Task inputs:
====

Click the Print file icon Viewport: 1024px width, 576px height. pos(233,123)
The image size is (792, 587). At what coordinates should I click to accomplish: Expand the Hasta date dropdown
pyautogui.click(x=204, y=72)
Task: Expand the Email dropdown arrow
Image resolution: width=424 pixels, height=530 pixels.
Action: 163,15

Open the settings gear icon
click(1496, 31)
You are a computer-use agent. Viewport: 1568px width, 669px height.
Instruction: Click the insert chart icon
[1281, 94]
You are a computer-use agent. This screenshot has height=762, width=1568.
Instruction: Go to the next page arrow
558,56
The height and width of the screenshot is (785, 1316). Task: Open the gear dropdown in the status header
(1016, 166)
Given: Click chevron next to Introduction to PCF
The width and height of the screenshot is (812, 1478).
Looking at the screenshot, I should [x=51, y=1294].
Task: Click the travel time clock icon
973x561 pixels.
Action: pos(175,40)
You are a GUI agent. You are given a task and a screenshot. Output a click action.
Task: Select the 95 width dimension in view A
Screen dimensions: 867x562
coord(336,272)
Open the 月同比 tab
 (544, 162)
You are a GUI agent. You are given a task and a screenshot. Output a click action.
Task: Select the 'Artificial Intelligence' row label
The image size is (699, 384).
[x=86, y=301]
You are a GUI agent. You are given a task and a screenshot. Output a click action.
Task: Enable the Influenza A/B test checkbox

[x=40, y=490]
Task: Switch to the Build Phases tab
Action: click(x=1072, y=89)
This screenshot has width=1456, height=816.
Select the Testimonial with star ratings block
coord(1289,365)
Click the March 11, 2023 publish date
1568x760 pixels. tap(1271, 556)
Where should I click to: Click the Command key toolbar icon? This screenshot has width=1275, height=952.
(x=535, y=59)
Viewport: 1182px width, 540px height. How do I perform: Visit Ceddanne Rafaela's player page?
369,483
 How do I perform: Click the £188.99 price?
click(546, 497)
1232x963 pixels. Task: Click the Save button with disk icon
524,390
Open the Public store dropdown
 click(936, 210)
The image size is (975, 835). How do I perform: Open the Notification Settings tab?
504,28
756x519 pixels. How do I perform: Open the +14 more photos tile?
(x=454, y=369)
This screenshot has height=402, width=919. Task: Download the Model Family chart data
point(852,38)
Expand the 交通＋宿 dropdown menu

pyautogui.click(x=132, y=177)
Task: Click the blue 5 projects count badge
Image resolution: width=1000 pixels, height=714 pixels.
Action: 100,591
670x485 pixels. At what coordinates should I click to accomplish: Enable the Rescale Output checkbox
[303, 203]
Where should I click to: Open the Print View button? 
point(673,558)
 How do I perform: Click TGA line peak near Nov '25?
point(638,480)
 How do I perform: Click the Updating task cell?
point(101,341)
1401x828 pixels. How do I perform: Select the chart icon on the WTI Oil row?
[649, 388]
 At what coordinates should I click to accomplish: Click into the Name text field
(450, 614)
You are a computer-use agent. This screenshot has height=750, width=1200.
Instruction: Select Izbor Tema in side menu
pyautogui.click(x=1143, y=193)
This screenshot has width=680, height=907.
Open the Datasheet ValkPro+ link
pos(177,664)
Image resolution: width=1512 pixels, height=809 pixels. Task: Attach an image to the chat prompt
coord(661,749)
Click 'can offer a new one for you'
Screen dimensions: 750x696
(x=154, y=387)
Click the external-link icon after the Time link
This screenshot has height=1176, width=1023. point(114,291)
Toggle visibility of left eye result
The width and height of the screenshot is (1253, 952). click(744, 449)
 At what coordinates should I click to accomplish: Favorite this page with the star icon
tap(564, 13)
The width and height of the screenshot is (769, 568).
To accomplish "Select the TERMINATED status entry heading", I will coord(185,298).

====

From the top of the listing above, restate each line word for word up to and including the line with "Task: Click the travel time clock icon"; add nothing else.

Solution to the exercise:
Click the Print file icon Viewport: 1024px width, 576px height. pos(233,123)
The image size is (792, 587). At what coordinates should I click to accomplish: Expand the Hasta date dropdown
pyautogui.click(x=204, y=72)
Task: Expand the Email dropdown arrow
Image resolution: width=424 pixels, height=530 pixels.
Action: 163,15

Open the settings gear icon
click(1496, 31)
You are a computer-use agent. Viewport: 1568px width, 669px height.
Instruction: Click the insert chart icon
[1281, 94]
You are a computer-use agent. This screenshot has height=762, width=1568.
Instruction: Go to the next page arrow
558,56
The height and width of the screenshot is (785, 1316). Task: Open the gear dropdown in the status header
(1016, 166)
Given: Click chevron next to Introduction to PCF
The width and height of the screenshot is (812, 1478).
Looking at the screenshot, I should [x=51, y=1294].
Task: Click the travel time clock icon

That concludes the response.